Scaling laws for contrastive activation addition with refusal mechanisms

SPAR S24Model Steering

Sheikh Abdur Raheem Ali, Justin Xu, Ivory Yang, Jasmine Xinze Li, Ayse Arslan, Clark Benham

Abstract: As large language models (LLMs) evolve in complexity and capability, the efficacy of less widely deployed alignment techniques are uncertain. Building on previous work on activation steering and contrastive activation addition (CAA), this paper explores the effectiveness of CAA with model scale using the family of Llama 2 models (7B, 13B, and 70B). CAA works by finding desirable 'directions' in the model's residual stream vector space using contrastive pairs (for example, hate to love) and adding this direction to the residual stream during the forward pass.
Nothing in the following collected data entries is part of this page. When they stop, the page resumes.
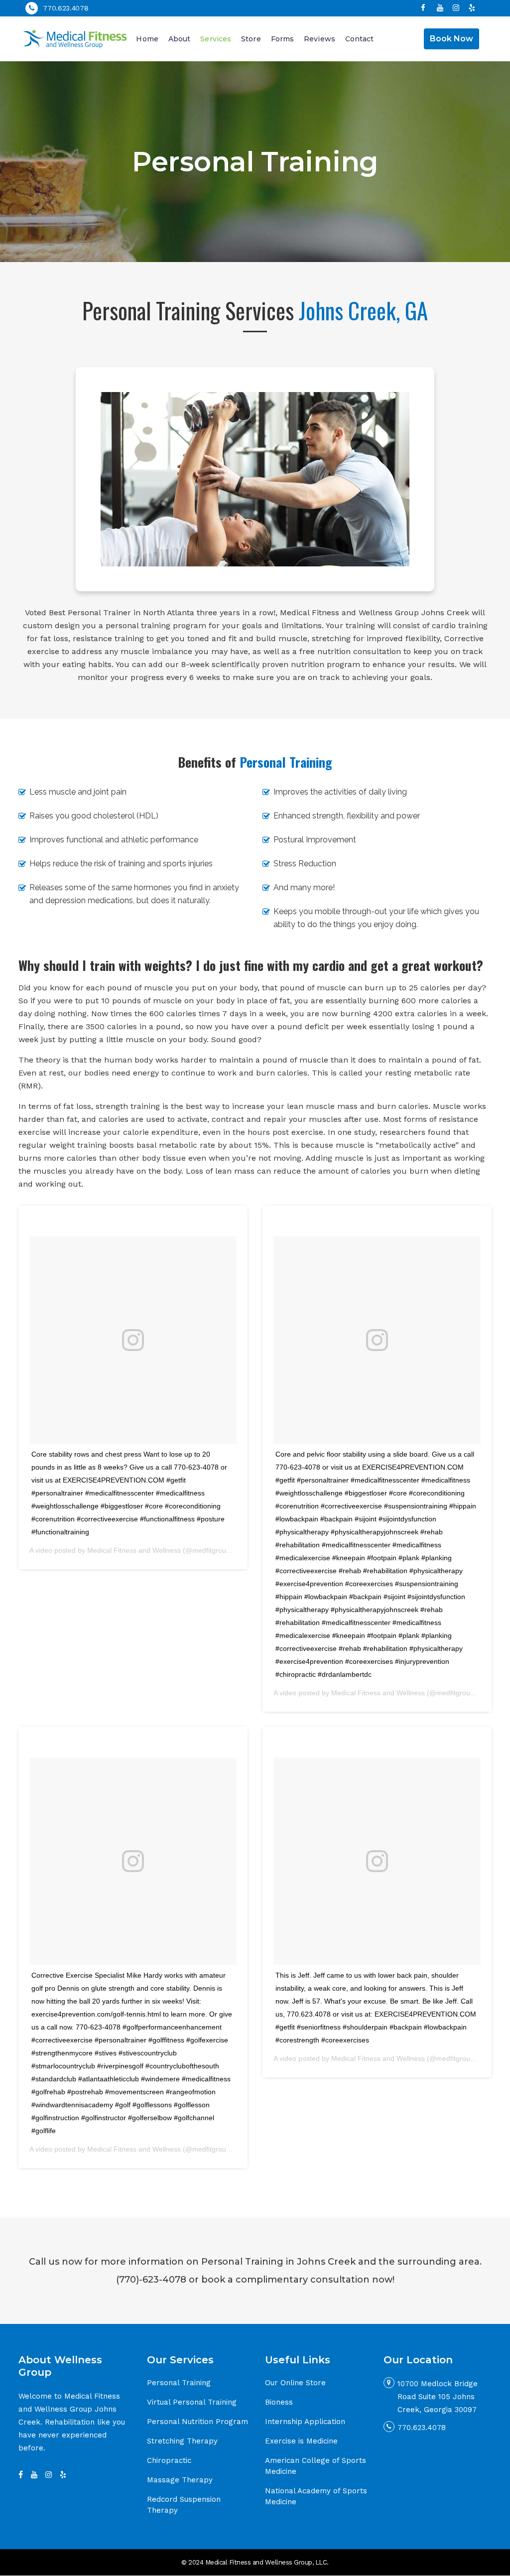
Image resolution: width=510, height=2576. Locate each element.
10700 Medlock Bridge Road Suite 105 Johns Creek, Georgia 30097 (437, 2396)
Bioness (279, 2402)
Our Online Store (295, 2382)
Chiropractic (169, 2460)
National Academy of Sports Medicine (316, 2496)
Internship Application (305, 2421)
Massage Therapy (180, 2479)
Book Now (451, 38)
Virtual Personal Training (192, 2402)
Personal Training (179, 2382)
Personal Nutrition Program (197, 2421)
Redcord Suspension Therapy (184, 2505)
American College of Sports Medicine (315, 2466)
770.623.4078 (65, 8)
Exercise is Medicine (301, 2441)
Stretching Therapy (182, 2441)
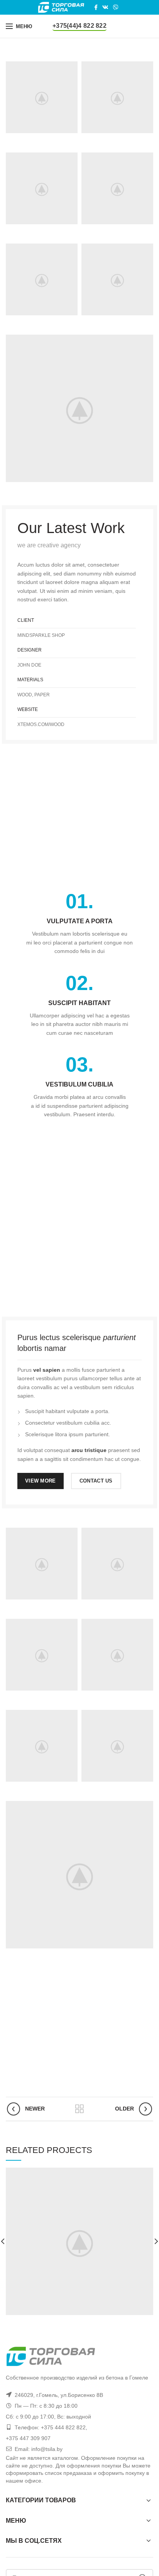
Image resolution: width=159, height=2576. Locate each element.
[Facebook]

It directly manipulates the residual stream and aims to extract features from language models to better control their outputs. Using answer matching questions centered around the refusal behavior, we found that 1) CAA is most effective when applied at early-mid layers. 2) The effectiveness of CAA diminishes with model size. 3) Negative steering has more pronounced effects than positive steering across all model sizes.